**SOURCE EXCERPT:**
----------------

Well, that's just it, Abraxus. The vegans that become known are the bat-shit crazy ones. Christians are smeared by the right-to-life psycho doctor-killers. Gamers are villified by the delusional losers that believe they are vampire-barbarian-techno-spacepirates. Cops are portrayed as truncheon wielding sadists. Folks who are not from big cities are considered backwards, inbred rubes. It is how well known the stereo-type is and how often there are people that live counter to that stereotype whom are visible enough for others to take note.
Most vegans, like most people, choose to live their lives quietly. So who does that leave as an example of "I am a vegan" for the masses? Well, that would happen to be that insular bunch screaming at the tourists in the promenade on Saturdays with pictures of prey being field-cleaned and poorly edited literature about the meat packing industry decorating their table. Joe blue-collar will not think of endeavoring Ed going about his work as the vegan he is, but of high-horse Holly initiating a conversation with Joe only to tell him that he is sick for eating the dead flesh of an animal. These are the high priests trying to win their converts no matter whether they are ordained or even sane. The confrontational hawkers of the vegan life-style are most often the first, and tragically lasting, impression the common person has of vegans. It is because of these people that vegans, and vegetarians, are associated with preachy, holier-than-thou attitudes. Is this fair for you and other vegans? No, but there you have it.

----------------

**GIVEN MATERIAL:**
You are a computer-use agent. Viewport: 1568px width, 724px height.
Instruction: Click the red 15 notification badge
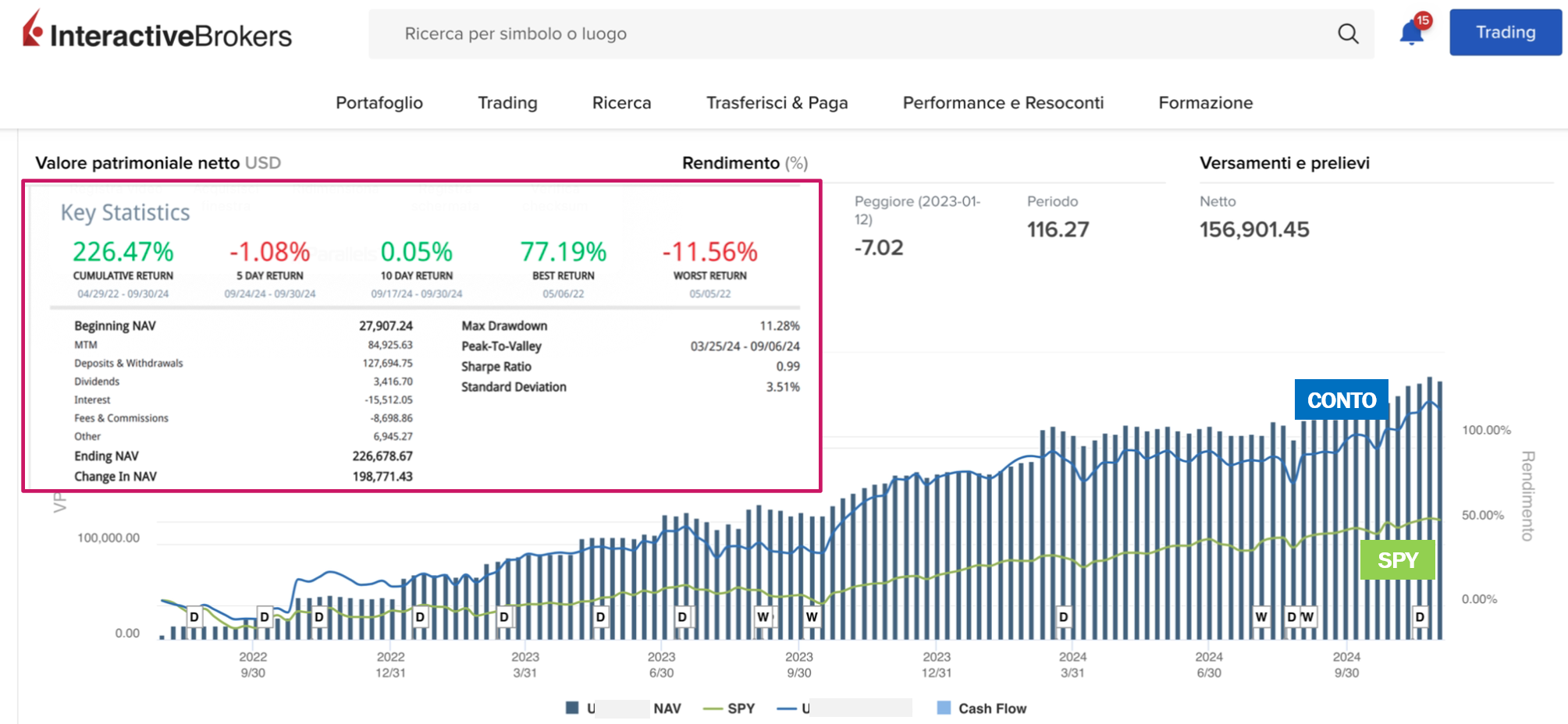pyautogui.click(x=1423, y=20)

----------------

**WHAT YOU ARE ASKED TO DO:** Reproduce the passage of the post about vegan stereotypes starting at "Well, that's just" and ending at "to take note.".

**TASK RESPONSE:**
Well, that's just it, Abraxus. The vegans that become known are the bat-shit crazy ones. Christians are smeared by the right-to-life psycho doctor-killers. Gamers are villified by the delusional losers that believe they are vampire-barbarian-techno-spacepirates. Cops are portrayed as truncheon wielding sadists. Folks who are not from big cities are considered backwards, inbred rubes. It is how well known the stereo-type is and how often there are people that live counter to that stereotype whom are visible enough for others to take note.